Spock's Beard are significantly better than many of their contemporaries. But only sometimes. They were at their best when they put their main focus on making pop music that has more adventerous arrangements and structures. Basically doing the 90125/Talk-era Yes thing. Whenever they tried to do some gradiose prog rock opus they tend to fall on their faces. They blend a weird mix of ripping of classic prog elements (usually yes or gentle giant) and then putting that right next to borderline-generic AOR.
Their debut is amusing in a so-bad-it's-good kind of way. They bite off WAY more than they can chew and it's a total mess as a result. I don't like the album but it is an interesting failure I'll give it that.
Beware Of Darkness of course has one good song in the title track. It's a pretty obvious rip of how Yes would make proggified cover songs (it even sounds kind of like how yes might have done it). It's not a great cover but it's distinctive I guess. Some of the other material on it is OK. But it's all *very* prog by-numbers and the songwriting isn't good enough to overcome that. Lots of classic prog rip-offs too (hmm I wonder where they nicked the piano intro from The Doorway from).
The Kindness Of Strangers is their best album for sure. It, and to a slightly lesser extent the two albums that came after it, are the only ones I'd recommend to people. They come up with a batch of genuinely catchy melodies and the songwriting is stepped up WAY beyond the level it was at before. They're still playing lots of generic prog stretches but they're far more interesting to listen to and for the most part feel sucessfully integrated into the songs they're a part of. At its worst the album feels derivative and cheesy, but it manages to do that without being embarassing. And at it's best there are some pretty decent tracks. Also "June" is a way better ballad than this band deserves.

## DATA SECTION:

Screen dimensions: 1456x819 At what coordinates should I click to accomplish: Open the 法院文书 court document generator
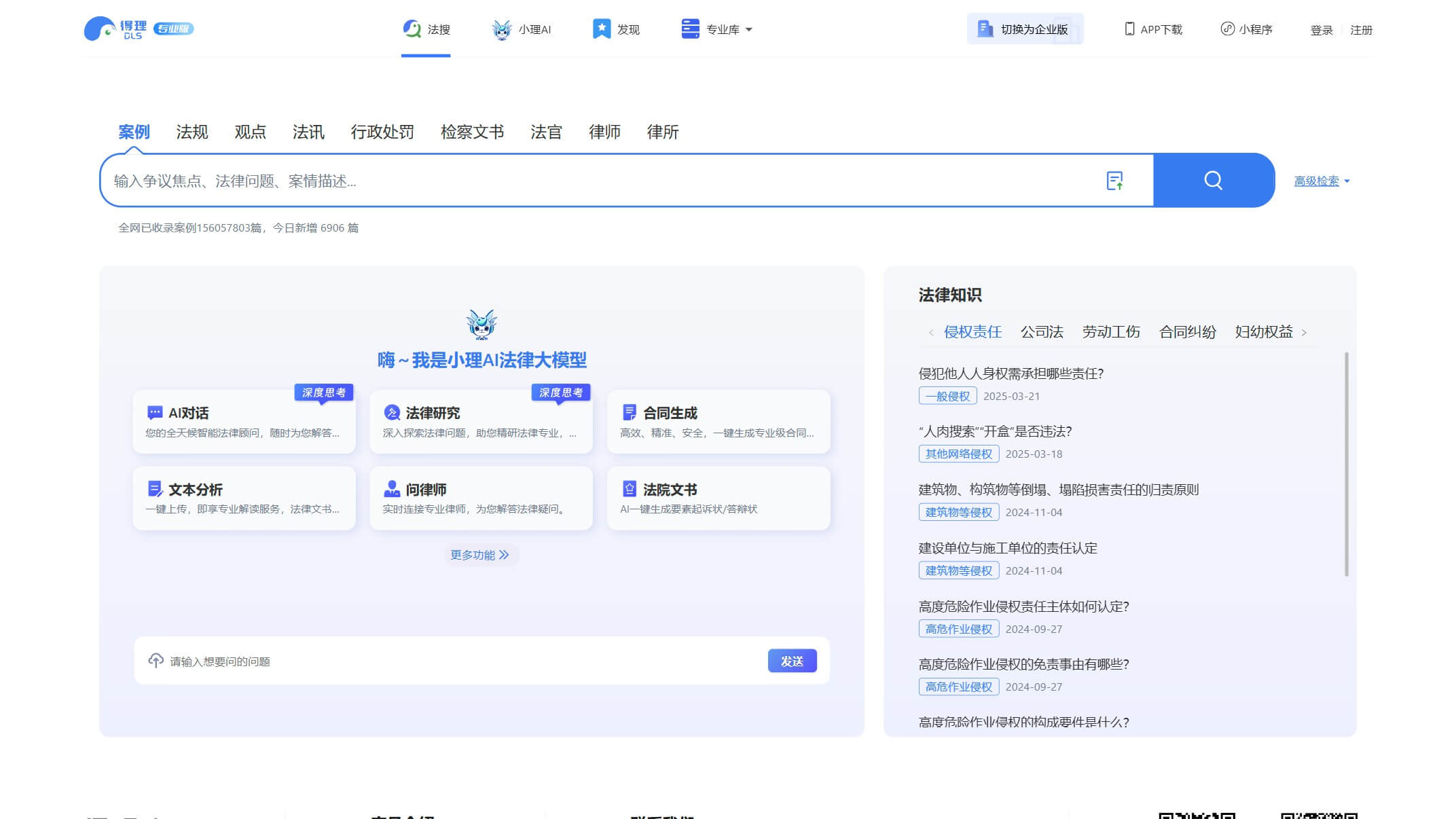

## INSTRUCTIONS FOR THE TASK:
Please list every band that the Spock's Beard review names.

## SOLUTION TO THE EXERCISE:
Spock's Beard, Yes, Gentle Giant